About this WINE
Giaconda is one of Australia’s most famous names. The Beechworth winery was established by Rick Kinzbrunner in 1982. A mechanical engineer by training, he became interested in wine in the early 1970s and spent the next 10 years traveling to wine-growing regions to learn as much as possible.
Rick was the first to establish a vineyard of any consequence in Beechworth when he first planted in 1982, but today there are over 30 based in the area. This little-known inland region is in north-eastern Victoria, in the foothills and within sight of the Victorian Alps, approximately midway between Melbourne and Sydney.
Giaconda is best known for its Chardonnay, but also produces Shiraz and Pinot Noir. The wines here are hand-crafted by Rick and his son Nathan, who do everything themselves and only take on help at harvest. Some of the most desirable wines in Australia, and indeed the world, Giaconda’s wines are in regrettably short supply, as they only produce 30 to 40,000 bottles a year.

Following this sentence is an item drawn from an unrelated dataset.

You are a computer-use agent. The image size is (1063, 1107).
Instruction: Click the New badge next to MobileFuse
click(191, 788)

The Beechworth wine region lies at the foothills of an ancient volcano, on mineral-rich soils, overlaid with granite boulders and outcrops. This Victorian Alps outpost. specialises in the cool-climate Chardonnay and Pinot Noir varieties.

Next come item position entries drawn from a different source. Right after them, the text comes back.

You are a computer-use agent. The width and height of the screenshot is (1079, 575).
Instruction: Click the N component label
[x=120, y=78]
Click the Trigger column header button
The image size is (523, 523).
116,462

Chardonnay is the "Big Daddy" of white wine grapes and one of the most widely planted in the world. It is suited to a wide variety of soils, though it excels in soils with a high limestone content as found in Champagne, Chablis, and the Côte D`Or.

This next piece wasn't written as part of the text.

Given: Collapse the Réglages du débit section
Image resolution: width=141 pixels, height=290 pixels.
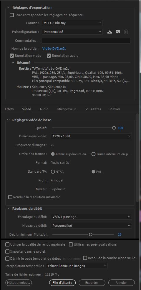Looking at the screenshot, I should click(x=8, y=209).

Burgundy is Chardonnay's spiritual home and the best White Burgundies are dry, rich, honeyed wines with marvellous poise, elegance and balance. They are unquestionably the finest dry white wines in the world. Chardonnay plays a crucial role in the Champagne blend, providing structure and finesse, and is the sole grape in Blanc de Blancs.
It is quantitatively important in California and Australia, is widely planted in Chile and South Africa, and is the second most widely planted grape in New Zealand. In warm climates Chardonnay has a tendency to develop very high sugar levels during the final stages of ripening and this can occur at the expense of acidity. Late picking is a common problem and can result in blowsy and flabby wines that lack structure and definition.
Recently in the New World, we have seen a move towards more elegant, better- balanced and less oak-driven Chardonnays, and this is to be welcomed.